Rein, on the other hand, is a little less frustrated and a lot more derisive. Episodic can't work because the initial costs of developing a game are too high, the price of the game must by necessity be what he regards as too low (he keeps quoting $20: it's a little hard to convert to pounds because of the ludicrous surcharge levied on the European markets, but £20 would be a cheap game here in the UK) and this means the game must fail because you can't afford the advertising spend - 'Distribution without marketing is worthless', he says. 'It's pretty hard to justify a huge marketing budget on a game you're going to sell for $20', he scoffs.
Absolutely it is. But that just means being a bit more creative with what you do have to spend. I know some people in marketing and I've watched them come up with ingenious ways of squeezing every last ounce of publicity from tiny budgets: you have to work harder is all, bend some rules, try some new stuff, experiment.
Rein's ranting at Intel is even more complacent: it isn't Intel's fault that your games won't run on their cheap chips, Mark, it's yours. Once upon a time the predominant model of games machine was the 8-bit microcomputer: I remember playing a fantastic shmup by the name of Firefly in 1988 and being astounded by the music - Ocean Software (now Infogrames UK, I believe) had somehow managed to persuade the one-channel beep speaker in the Sinclair Spectrum to do pseudo-multichannel music that would have done the Pet Shop Boys' Fairlight proud. Ah, those were the days... anyway, my point is that back then you pushed existing hardware to its limits and beyond, not wait around for somebody to build a machine that can cope with your inefficient coding. Moore's Law has a lot to answer for.
Rein's point about episodic is that it's bad business. It doesn't fit with how games publishing is run nowadays and therefore cannot make a sufficient profit. The bottom line is all.
Oh dear. The bluster of Thatcher's children lives on in the game industry...
Listen guys: innovation isn't the enemy of profit, and nor is experimentation. Craft is an asset if you apply it properly. Everyone in the industry is whining that the market needs to expand, but people like Rein still think it's the responsibility of others to meet the needs of the games and not the other way round. How about expanding the market to people who don't have 3GHz monster machines? How about expanding the market to gamers who want to care about their avatar and uncover their story? How about expanding the market to people who want to buy their games in chunks rather than all at once?
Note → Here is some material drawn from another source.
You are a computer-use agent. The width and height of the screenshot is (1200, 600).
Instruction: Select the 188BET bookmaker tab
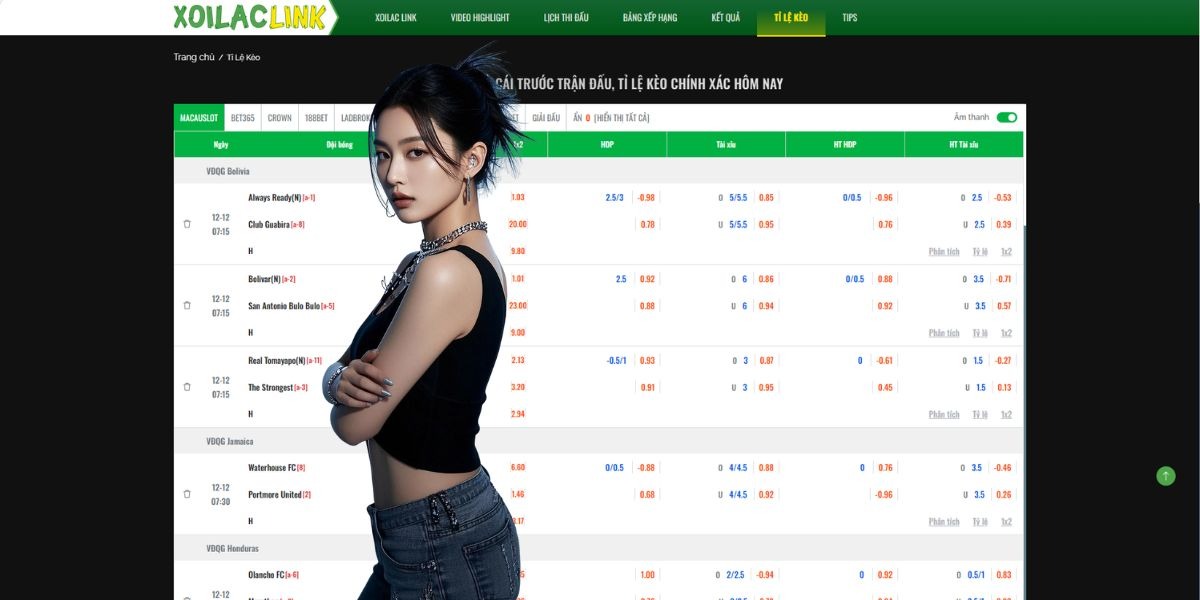click(316, 118)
Rein's comments damage the industry, not because they reduce confidence in the episodic model or because they reinforce the let-them-eat-hardware-cake mindset but because those comments disregard the customer, when the customer is perfectly able (and in gaming, likely) to read them. Business is about meeting the needs of the customer, not lambasting the customer for not meeting your needs. Grow up, take a class in customer service and for God's sake cheer the fuck up.
(Not you, Ron. You're on our side, and carry our frustrations with you.)